Dataset items:
○ ○ ○ ○ ○
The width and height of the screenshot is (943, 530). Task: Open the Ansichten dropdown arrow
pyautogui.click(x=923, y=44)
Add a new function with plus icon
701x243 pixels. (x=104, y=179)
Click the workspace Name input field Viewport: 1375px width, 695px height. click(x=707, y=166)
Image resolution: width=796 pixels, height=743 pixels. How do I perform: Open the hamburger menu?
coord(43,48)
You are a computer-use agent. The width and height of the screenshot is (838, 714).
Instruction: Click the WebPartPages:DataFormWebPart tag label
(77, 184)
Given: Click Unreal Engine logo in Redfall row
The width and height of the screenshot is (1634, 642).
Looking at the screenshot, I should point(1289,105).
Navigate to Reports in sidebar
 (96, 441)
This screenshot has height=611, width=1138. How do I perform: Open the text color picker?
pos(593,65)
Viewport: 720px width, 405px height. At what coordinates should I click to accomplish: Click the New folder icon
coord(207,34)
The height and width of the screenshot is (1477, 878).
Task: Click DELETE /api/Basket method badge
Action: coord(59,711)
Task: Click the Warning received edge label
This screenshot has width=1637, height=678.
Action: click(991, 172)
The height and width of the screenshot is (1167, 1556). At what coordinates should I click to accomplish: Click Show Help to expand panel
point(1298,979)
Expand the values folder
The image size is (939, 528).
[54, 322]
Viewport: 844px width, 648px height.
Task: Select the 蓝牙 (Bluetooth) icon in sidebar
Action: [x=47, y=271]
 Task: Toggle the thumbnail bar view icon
○ ○ ○ ○ ○
YOUR INSTRUCTIONS
Line by line, transcribe the data exactly.

RESULT FOR THIS EXERCISE
The width and height of the screenshot is (943, 530). Task: Open the Ansichten dropdown arrow
pyautogui.click(x=923, y=44)
Add a new function with plus icon
701x243 pixels. (x=104, y=179)
Click the workspace Name input field Viewport: 1375px width, 695px height. click(x=707, y=166)
Image resolution: width=796 pixels, height=743 pixels. How do I perform: Open the hamburger menu?
coord(43,48)
You are a computer-use agent. The width and height of the screenshot is (838, 714).
Instruction: Click the WebPartPages:DataFormWebPart tag label
(77, 184)
Given: Click Unreal Engine logo in Redfall row
The width and height of the screenshot is (1634, 642).
Looking at the screenshot, I should point(1289,105).
Navigate to Reports in sidebar
 (96, 441)
This screenshot has height=611, width=1138. How do I perform: Open the text color picker?
pos(593,65)
Viewport: 720px width, 405px height. At what coordinates should I click to accomplish: Click the New folder icon
coord(207,34)
The height and width of the screenshot is (1477, 878).
Task: Click DELETE /api/Basket method badge
Action: coord(59,711)
Task: Click the Warning received edge label
This screenshot has width=1637, height=678.
Action: click(991, 172)
The height and width of the screenshot is (1167, 1556). At what coordinates should I click to accomplish: Click Show Help to expand panel
point(1298,979)
Expand the values folder
The image size is (939, 528).
[54, 322]
Viewport: 844px width, 648px height.
Task: Select the 蓝牙 (Bluetooth) icon in sidebar
Action: [x=47, y=271]
 Task: Toggle the thumbnail bar view icon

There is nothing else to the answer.